Transport:* The city is walkable if you stay in the centre. Most of what you need fits inside a 2km radius from the boulevard. Beyond that, Bolt works (rides average 3-5 GEL), and there’s a bus system that I used exactly once before switching to Bolt permanently. The marshrutka to Tbilisi runs about 5 hours and costs 25 GEL. I took it twice. The second time, the driver played folk music at a volume that suggested he was trying to communicate with a neighbouring country.
Healthcare:* I didn’t need it (fortunately), but I scoped it out. MediClub Batumi is the expat-friendly option — English-speaking staff, modern equipment, walk-in appointments. A friend who’d been here longer told me a GP visit cost about 80 GEL (~€27). Prescriptions are cheap and pharmacies are everywhere.
The Casino Problem:* Batumi has a lot of casinos — more than you’d expect for a city this size. They dominate the skyline, they light up the boulevard at night, and they attract a crowd that has nothing in common with the remote work community. It’s the city’s biggest identity tension — is Batumi a tech hub or a gambling hub? Right now, it’s both, and the two scenes don’t interact much — but it gives the downtown a slightly split personality after dark. Mia would find it jarring. Oscar would find the bar.
Weather:* I was there late March into early April. Overcast most days, rain on three of them, temperatures around 14-18°C. Not beach weather. The locals say summer is hot and humid — 30+ and crowded. I suspect the optimal nomad window is April to June and September to October. The shoulder months.
Here’s the part I didn’t expect. Batumi has a community forming — small, early, but real. I met four other remote workers at Terminal during my first week — two developers from Turkey, a copywriter from Ukraine, and a product designer from Berlin who’d been here three months and had no plans to leave.
We had dinner on night four. The conversation drifted from framework preferences to whether Batumi could handle a real influx of nomads without losing what makes it interesting. The Berlin designer — her name was Lena — made a point that stuck: “The city hasn’t decided what it wants to be yet. That’s either an opportunity or a warning.”
She’s right, and I think it’s both — opportunity and warning, depending on how fast the city moves.
This isn’t Tbilisi, where the nomad infrastructure is established and the community is three years deep.
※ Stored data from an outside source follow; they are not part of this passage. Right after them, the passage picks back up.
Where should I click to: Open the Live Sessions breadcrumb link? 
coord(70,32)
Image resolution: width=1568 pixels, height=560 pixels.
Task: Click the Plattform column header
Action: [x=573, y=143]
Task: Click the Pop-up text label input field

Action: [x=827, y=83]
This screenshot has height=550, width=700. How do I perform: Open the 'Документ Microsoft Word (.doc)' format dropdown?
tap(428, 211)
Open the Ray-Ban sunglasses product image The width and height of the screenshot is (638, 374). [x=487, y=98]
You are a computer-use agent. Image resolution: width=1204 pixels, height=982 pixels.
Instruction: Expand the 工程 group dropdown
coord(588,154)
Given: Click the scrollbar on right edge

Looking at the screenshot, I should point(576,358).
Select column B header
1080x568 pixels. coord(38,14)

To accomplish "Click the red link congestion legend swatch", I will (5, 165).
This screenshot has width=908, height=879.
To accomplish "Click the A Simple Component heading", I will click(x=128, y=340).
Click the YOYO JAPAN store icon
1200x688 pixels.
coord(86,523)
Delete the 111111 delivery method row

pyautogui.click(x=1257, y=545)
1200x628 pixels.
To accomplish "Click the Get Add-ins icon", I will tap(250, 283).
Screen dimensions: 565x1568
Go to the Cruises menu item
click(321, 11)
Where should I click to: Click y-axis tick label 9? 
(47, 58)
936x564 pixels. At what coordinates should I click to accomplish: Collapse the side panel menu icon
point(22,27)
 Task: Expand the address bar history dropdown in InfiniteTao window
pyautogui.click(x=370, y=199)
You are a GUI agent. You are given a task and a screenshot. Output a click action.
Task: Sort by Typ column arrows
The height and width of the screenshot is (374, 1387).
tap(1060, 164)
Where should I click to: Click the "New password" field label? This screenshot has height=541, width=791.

Batumi is earlier in the curve — the coworking spaces are emptier, the events are fewer, the Telegram groups have under 200 people. But that also means it’s cheaper, less performative, and you can still meet locals who aren’t exhausted by the twenty-seventh digital nomad asking about laundry services.
Batumi is a strong B+. Here’s how I’d break it down:
Connectivity: 8/10 — fast enough, reliable enough, and the gap with Tbilisi is closing. Workspaces: 6/10 — limited options, but the ones that exist are good value (needs two more coworking spaces to be genuinely competitive). Cost of living: 9/10 — significantly cheaper than Tbilisi, absurdly cheaper than Western Europe, and your money stretches LONG here.
Community: 5/10 — early stage, and if you need a built-in nomad scene on arrival, this isn’t it yet. Livability: 7/10 — good apartments, walkable centre, decent food, sea air, though the casino vibe drags it down slightly. Overall: a city loading its next version — the foundation is solid, the potential is obvious, and the price-to-quality ratio is the best I’ve found in the Caucasus.
This is a city for experienced nomads who’ve done the Tbilisi thing and want somewhere quieter, cheaper, and a little rough around the edges — developers and writers who need fewer distractions (ironic, given the casinos), and anyone planning to spend a slow month or two. It’s not for first-time nomads who need hand-holding, or people who want a deep coworking community from day one. And if you’re allergic to construction noise, look elsewhere — Batumi is building. Constantly.
I came to test whether Batumi is ready. It’s not — not completely. But neither was Tbilisi three years ago. And I remember what happened there. Sometimes the best move is to arrive before the city finishes loading.